▶ TASK PROMPT: Rewrite the entries below as a numbered list, one line per number, with blank lines dropped.

▶ DATA SUPPLIED:
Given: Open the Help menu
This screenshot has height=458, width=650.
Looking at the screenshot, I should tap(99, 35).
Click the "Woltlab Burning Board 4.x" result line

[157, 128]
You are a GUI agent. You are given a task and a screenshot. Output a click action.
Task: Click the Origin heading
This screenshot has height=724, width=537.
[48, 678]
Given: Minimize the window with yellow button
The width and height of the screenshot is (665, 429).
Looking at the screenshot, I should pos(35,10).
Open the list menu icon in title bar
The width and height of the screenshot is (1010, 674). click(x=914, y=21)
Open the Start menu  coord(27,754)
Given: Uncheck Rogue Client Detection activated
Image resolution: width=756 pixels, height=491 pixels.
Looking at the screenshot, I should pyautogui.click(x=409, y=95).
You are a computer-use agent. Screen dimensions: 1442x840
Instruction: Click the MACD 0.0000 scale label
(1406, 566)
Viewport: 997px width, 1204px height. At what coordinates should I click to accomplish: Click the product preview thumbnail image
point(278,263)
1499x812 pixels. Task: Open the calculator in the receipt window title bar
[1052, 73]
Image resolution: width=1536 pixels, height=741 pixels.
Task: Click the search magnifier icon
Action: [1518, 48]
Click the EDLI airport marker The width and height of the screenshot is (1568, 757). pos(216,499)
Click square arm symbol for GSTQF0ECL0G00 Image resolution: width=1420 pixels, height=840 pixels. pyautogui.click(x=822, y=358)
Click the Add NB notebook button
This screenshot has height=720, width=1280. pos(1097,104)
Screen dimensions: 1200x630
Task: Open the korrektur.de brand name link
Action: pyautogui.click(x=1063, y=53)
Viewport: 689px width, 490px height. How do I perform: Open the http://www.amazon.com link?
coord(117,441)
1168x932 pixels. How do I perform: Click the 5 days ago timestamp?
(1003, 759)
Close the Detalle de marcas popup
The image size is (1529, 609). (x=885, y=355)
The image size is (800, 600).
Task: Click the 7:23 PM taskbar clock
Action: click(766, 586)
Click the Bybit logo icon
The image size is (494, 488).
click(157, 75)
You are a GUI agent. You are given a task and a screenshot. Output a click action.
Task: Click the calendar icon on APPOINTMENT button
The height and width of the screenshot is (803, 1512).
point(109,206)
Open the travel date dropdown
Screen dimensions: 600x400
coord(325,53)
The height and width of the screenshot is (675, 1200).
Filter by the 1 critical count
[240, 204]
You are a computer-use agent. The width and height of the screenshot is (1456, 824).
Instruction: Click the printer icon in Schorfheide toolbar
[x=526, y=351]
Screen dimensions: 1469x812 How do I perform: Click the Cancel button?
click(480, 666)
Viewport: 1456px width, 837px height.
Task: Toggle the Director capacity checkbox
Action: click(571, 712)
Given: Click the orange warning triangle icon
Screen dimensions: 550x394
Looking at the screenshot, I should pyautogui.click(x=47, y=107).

▶ ANSWER TO THE PROBLEM:
1. Given: Open the Help menu
2. This screenshot has height=458, width=650.
3. Looking at the screenshot, I should tap(99, 35).
4. Click the "Woltlab Burning Board 4.x" result line
5. [157, 128]
6. You are a GUI agent. You are given a task and a screenshot. Output a click action.
7. Task: Click the Origin heading
8. This screenshot has height=724, width=537.
9. [48, 678]
10. Given: Minimize the window with yellow button
11. The width and height of the screenshot is (665, 429).
12. Looking at the screenshot, I should pos(35,10).
13. Open the list menu icon in title bar
14. The width and height of the screenshot is (1010, 674). click(x=914, y=21)
15. Open the Start menu  coord(27,754)
16. Given: Uncheck Rogue Client Detection activated
17. Image resolution: width=756 pixels, height=491 pixels.
18. Looking at the screenshot, I should pyautogui.click(x=409, y=95).
19. You are a computer-use agent. Screen dimensions: 1442x840
20. Instruction: Click the MACD 0.0000 scale label
21. (1406, 566)
22. Viewport: 997px width, 1204px height. At what coordinates should I click to accomplish: Click the product preview thumbnail image
23. point(278,263)
24. 1499x812 pixels. Task: Open the calculator in the receipt window title bar
25. [1052, 73]
26. Image resolution: width=1536 pixels, height=741 pixels.
27. Task: Click the search magnifier icon
28. Action: [1518, 48]
29. Click the EDLI airport marker The width and height of the screenshot is (1568, 757). pos(216,499)
30. Click square arm symbol for GSTQF0ECL0G00 Image resolution: width=1420 pixels, height=840 pixels. pyautogui.click(x=822, y=358)
31. Click the Add NB notebook button
32. This screenshot has height=720, width=1280. pos(1097,104)
33. Screen dimensions: 1200x630
34. Task: Open the korrektur.de brand name link
35. Action: pyautogui.click(x=1063, y=53)
36. Viewport: 689px width, 490px height. How do I perform: Open the http://www.amazon.com link?
37. coord(117,441)
38. 1168x932 pixels. How do I perform: Click the 5 days ago timestamp?
39. (1003, 759)
40. Close the Detalle de marcas popup
41. The image size is (1529, 609). (x=885, y=355)
42. The image size is (800, 600).
43. Task: Click the 7:23 PM taskbar clock
44. Action: click(766, 586)
45. Click the Bybit logo icon
46. The image size is (494, 488).
47. click(157, 75)
48. You are a GUI agent. You are given a task and a screenshot. Output a click action.
49. Task: Click the calendar icon on APPOINTMENT button
50. The height and width of the screenshot is (803, 1512).
51. point(109,206)
52. Open the travel date dropdown
53. Screen dimensions: 600x400
54. coord(325,53)
55. The height and width of the screenshot is (675, 1200).
56. Filter by the 1 critical count
57. [240, 204]
58. You are a computer-use agent. The width and height of the screenshot is (1456, 824).
59. Instruction: Click the printer icon in Schorfheide toolbar
60. [x=526, y=351]
61. Screen dimensions: 1469x812 How do I perform: Click the Cancel button?
62. click(480, 666)
63. Viewport: 1456px width, 837px height.
64. Task: Toggle the Director capacity checkbox
65. Action: click(571, 712)
66. Given: Click the orange warning triangle icon
67. Screen dimensions: 550x394
68. Looking at the screenshot, I should pyautogui.click(x=47, y=107).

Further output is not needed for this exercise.